Existem banqueiros que não cobram?
Não, responde Miriam Leitão. Por isso, os dirigentes do Rural, como Kátia Rabello, serão condenados na política de crédito frouxa nos empréstimos concedidos a Marcos Valério
247 – Por que os dirigentes do Banco Rural serão condenados na Ação Penal 470? Segundo a colunista Miriam Leitão, porque ainda não inventaram espécie de banqueiro que não cobra por seus empréstimos. Leia:
Banqueiros que não cobram
Miriam Leitão
Não existe banco assim. Banco que empresta sem dados cadastrais completos, com garantias sem valor legal, e que aceita a mesma garantia para empréstimos diferentes. Banco normal não libera dinheiro sucessivamente para a mesma empresa para cobrir um empréstimo não pago e não classifica como A ou B um crédito não pago por vários anos. Mas assim o Rural fez.
Para o relator Joaquim Barbosa, os empréstimos foram simulados. O revisor avisou que não iria dizer que os empréstimos não existiram, mas acha que os dirigentes do banco se comportavam como se fossem uma doação. A então presidente do banco Kátia Rabello, defendida pelo ex-ministro José Carlos Dias, e o vice-presidente José Roberto Salgado, defendido pelo ex-ministro Márcio Thomaz Bastos, já amargam dois votos pela condenação por gestão fraudulenta de instituição financeira.
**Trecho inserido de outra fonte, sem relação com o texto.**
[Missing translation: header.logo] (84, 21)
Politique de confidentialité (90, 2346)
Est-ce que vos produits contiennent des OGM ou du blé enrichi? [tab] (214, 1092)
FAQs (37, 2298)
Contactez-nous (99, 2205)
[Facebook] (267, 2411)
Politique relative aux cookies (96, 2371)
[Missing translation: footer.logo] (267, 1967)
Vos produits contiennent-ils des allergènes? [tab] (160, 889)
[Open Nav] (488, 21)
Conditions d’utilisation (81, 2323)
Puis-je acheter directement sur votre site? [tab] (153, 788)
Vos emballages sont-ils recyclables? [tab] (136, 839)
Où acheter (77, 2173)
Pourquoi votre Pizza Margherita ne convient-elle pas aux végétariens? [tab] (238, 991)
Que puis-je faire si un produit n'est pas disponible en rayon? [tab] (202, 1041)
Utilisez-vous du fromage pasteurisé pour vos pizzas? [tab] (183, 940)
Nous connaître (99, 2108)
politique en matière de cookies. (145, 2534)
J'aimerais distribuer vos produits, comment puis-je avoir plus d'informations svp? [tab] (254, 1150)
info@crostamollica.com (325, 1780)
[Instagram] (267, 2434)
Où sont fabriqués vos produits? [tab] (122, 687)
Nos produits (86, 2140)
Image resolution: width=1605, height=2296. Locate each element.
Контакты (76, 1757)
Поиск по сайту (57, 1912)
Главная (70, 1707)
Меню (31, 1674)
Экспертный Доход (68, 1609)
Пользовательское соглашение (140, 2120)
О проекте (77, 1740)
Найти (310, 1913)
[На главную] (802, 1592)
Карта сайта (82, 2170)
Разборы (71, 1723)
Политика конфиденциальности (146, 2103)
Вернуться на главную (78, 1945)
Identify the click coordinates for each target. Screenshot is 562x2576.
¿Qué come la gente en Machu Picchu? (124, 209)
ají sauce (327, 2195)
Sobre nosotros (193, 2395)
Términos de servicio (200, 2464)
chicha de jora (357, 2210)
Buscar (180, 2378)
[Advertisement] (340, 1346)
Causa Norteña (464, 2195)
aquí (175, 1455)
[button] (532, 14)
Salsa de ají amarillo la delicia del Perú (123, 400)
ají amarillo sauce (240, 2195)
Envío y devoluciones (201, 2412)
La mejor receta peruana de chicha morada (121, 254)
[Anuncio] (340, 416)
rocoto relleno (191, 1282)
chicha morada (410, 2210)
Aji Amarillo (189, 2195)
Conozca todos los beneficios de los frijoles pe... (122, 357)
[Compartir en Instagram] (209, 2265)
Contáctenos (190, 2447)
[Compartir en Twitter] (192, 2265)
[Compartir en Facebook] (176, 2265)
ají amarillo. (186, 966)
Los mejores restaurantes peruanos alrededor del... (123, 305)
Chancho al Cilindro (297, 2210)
O relator mostrou como os mensalões se conectam através da parceria Marcos Valério e Banco Rural. Empréstimo anterior concedido à DNA propaganda, e que está sendo investigado no caso que envolve o ex-governador de Minas, pelo PSDB, Eduardo Azeredo, não foi pago pela empresa de Marcos Valério. Era de R$ 13 milhões e foi liquidado por R$ 2 milhões.
Mesmo tendo tido esse prejuízo, o banco deu novos e vultosos empréstimos às empresas do mesmo grupo e aceitou o aval do empresário no empréstimo ao PT. E os renovou quando não foram pagos. No caso do PT, foram 10 renovações.
O BC tem regras de classificação de risco de empréstimos que foram descaradamente descumpridas pelo Rural. Dívidas e empréstimos para capital de giro de 2003 não pagos estavam registrados como risco zero, o nível A, ou pequeno risco, o nível B. O BC determina que acima de seis meses de atraso o nível seja H, que significa reconhecimento total de perda. O banco nesse caso tem que fazer provisão de 100% do crédito.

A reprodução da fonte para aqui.